Reproduce, exactly and in full, only the lines below from the one containing "Wanita Haid Boleh" through the one containing "[Advertisement] (239, 343)".

● Records from a dataset
══════════
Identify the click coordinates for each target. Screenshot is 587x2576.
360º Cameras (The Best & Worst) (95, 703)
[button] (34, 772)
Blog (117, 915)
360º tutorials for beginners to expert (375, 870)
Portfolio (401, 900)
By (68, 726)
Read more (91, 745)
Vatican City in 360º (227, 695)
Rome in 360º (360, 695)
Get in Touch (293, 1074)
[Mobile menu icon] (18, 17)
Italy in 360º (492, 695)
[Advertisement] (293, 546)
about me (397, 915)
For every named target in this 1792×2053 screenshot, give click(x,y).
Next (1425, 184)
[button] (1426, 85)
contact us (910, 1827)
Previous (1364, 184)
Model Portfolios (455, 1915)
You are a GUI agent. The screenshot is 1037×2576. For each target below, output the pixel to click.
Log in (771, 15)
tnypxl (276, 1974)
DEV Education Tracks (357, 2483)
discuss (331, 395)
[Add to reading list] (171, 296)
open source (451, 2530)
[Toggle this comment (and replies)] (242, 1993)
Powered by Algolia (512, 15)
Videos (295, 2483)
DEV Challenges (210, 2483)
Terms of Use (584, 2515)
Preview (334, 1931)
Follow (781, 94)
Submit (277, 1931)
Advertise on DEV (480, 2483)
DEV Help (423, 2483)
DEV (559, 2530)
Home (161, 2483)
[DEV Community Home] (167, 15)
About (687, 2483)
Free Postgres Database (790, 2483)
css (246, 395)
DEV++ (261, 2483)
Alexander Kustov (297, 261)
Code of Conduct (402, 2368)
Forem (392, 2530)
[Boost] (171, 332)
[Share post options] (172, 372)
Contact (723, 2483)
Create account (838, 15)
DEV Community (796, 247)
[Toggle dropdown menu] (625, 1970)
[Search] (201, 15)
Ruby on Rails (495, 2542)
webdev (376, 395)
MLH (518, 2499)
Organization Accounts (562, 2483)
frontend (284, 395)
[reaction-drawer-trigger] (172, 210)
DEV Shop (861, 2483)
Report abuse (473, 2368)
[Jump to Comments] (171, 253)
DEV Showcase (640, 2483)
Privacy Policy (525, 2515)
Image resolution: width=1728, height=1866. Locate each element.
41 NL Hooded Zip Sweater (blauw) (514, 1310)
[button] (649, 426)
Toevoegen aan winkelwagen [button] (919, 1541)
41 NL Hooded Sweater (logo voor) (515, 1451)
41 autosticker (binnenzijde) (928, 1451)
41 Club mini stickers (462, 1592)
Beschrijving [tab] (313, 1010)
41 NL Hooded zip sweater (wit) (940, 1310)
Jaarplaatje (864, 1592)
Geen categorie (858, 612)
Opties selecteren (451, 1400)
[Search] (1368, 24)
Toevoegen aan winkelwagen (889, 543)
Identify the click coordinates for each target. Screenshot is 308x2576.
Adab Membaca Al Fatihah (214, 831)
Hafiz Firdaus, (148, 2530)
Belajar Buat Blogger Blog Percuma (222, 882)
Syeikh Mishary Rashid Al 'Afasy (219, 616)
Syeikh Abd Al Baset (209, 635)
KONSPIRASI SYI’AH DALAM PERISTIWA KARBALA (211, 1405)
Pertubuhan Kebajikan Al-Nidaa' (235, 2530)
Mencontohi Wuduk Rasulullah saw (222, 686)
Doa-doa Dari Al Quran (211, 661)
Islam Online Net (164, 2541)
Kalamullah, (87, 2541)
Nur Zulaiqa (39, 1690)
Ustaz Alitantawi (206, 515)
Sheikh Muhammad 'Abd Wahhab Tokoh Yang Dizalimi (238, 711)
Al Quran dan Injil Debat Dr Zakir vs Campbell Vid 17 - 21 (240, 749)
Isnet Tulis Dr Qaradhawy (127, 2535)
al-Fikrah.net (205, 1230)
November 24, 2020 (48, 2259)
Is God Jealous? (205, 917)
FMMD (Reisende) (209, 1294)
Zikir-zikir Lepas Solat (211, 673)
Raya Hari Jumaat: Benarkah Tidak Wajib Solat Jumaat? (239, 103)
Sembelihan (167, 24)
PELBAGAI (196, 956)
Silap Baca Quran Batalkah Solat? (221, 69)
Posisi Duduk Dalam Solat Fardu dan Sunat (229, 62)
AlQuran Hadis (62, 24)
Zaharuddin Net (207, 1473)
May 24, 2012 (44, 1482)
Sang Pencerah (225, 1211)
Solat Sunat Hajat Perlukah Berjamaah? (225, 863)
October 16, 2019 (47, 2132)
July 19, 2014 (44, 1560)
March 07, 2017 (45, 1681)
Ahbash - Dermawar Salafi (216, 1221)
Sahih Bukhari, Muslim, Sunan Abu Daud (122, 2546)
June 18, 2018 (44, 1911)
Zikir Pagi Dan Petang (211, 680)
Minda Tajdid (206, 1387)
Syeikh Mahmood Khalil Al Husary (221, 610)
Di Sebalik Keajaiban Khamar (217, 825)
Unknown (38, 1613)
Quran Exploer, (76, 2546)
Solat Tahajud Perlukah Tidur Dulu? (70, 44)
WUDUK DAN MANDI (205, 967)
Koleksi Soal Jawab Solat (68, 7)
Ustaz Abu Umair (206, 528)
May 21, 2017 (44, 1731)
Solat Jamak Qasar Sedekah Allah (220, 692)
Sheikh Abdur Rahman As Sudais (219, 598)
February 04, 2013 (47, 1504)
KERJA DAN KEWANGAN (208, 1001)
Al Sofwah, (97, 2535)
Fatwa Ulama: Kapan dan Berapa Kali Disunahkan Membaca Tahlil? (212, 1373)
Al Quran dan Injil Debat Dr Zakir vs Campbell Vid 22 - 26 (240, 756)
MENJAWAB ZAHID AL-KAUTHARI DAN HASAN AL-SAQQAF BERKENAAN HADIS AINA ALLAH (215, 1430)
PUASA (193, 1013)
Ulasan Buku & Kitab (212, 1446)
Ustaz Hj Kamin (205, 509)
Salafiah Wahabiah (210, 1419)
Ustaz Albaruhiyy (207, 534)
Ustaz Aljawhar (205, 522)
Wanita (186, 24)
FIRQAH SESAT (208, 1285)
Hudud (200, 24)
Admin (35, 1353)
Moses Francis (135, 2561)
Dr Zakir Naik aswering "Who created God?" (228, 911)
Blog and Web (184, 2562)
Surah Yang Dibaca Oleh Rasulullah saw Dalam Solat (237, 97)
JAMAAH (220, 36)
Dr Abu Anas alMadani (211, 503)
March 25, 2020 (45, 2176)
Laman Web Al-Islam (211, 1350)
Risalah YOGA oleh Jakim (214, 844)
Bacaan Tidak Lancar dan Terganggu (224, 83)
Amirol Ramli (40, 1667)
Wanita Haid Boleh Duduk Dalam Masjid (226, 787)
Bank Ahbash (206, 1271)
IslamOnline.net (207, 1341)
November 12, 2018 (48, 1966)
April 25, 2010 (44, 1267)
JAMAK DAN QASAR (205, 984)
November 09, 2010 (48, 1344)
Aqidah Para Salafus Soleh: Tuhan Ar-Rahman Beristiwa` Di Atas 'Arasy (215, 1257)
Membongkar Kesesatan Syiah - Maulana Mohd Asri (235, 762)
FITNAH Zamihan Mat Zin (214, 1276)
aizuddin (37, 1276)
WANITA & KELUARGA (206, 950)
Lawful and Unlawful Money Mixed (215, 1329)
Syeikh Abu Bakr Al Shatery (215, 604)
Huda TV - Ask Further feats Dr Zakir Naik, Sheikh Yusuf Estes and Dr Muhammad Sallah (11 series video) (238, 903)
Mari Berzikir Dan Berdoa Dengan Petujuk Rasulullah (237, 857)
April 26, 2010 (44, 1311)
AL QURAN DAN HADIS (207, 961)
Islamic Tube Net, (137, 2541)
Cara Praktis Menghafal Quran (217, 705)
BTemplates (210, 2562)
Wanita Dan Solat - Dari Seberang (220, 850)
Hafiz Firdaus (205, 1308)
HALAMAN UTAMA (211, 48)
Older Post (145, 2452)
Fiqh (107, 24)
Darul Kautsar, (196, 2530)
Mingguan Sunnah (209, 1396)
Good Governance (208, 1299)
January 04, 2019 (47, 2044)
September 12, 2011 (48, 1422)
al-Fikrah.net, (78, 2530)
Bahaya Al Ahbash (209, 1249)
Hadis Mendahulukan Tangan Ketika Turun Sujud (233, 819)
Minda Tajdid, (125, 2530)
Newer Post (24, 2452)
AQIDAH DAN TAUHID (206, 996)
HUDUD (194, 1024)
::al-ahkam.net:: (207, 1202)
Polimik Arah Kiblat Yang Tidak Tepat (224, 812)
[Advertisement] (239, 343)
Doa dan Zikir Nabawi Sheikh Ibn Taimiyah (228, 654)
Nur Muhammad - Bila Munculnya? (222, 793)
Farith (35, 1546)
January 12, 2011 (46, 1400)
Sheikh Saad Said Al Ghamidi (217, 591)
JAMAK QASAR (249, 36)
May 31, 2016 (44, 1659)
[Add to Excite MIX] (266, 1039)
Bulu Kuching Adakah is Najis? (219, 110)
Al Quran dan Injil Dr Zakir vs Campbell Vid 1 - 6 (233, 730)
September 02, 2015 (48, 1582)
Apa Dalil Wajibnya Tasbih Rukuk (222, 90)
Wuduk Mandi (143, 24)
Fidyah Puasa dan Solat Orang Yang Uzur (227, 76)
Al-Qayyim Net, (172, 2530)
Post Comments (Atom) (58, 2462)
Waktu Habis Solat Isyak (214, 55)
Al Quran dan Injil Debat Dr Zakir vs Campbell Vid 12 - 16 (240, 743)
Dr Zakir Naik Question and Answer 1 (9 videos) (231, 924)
══════════
● Expected answer
Wanita Haid Boleh Duduk Dalam Masjid (226, 787)
Bank Ahbash (206, 1271)
IslamOnline.net (207, 1341)
November 12, 2018 (48, 1966)
April 25, 2010 (44, 1267)
JAMAK DAN QASAR (205, 984)
November 09, 2010 (48, 1344)
Aqidah Para Salafus Soleh: Tuhan Ar-Rahman Beristiwa` Di Atas 'Arasy (215, 1257)
Membongkar Kesesatan Syiah - Maulana Mohd Asri (235, 762)
FITNAH Zamihan Mat Zin (214, 1276)
aizuddin (37, 1276)
WANITA & KELUARGA (206, 950)
Lawful and Unlawful Money Mixed (215, 1329)
Syeikh Abu Bakr Al Shatery (215, 604)
Huda TV - Ask Further feats Dr Zakir Naik, Sheikh Yusuf Estes and Dr Muhammad Sallah (11 series video) (238, 903)
Mari Berzikir Dan Berdoa Dengan Petujuk Rasulullah (237, 857)
April 26, 2010 (44, 1311)
AL QURAN DAN HADIS (207, 961)
Islamic Tube Net, (137, 2541)
Cara Praktis Menghafal Quran (217, 705)
BTemplates (210, 2562)
Wanita Dan Solat - Dari Seberang (220, 850)
Hafiz Firdaus (205, 1308)
HALAMAN UTAMA (211, 48)
Older Post (145, 2452)
Fiqh (107, 24)
Darul Kautsar, (196, 2530)
Mingguan Sunnah (209, 1396)
Good Governance (208, 1299)
January 04, 2019 (47, 2044)
September 12, 2011 (48, 1422)
al-Fikrah.net, (78, 2530)
Bahaya Al Ahbash (209, 1249)
Hadis Mendahulukan Tangan Ketika Turun Sujud (233, 819)
Minda Tajdid, (125, 2530)
Newer Post (24, 2452)
AQIDAH DAN TAUHID (206, 996)
HUDUD (194, 1024)
::al-ahkam.net:: (207, 1202)
Polimik Arah Kiblat Yang Tidak Tepat (224, 812)
[Advertisement] (239, 343)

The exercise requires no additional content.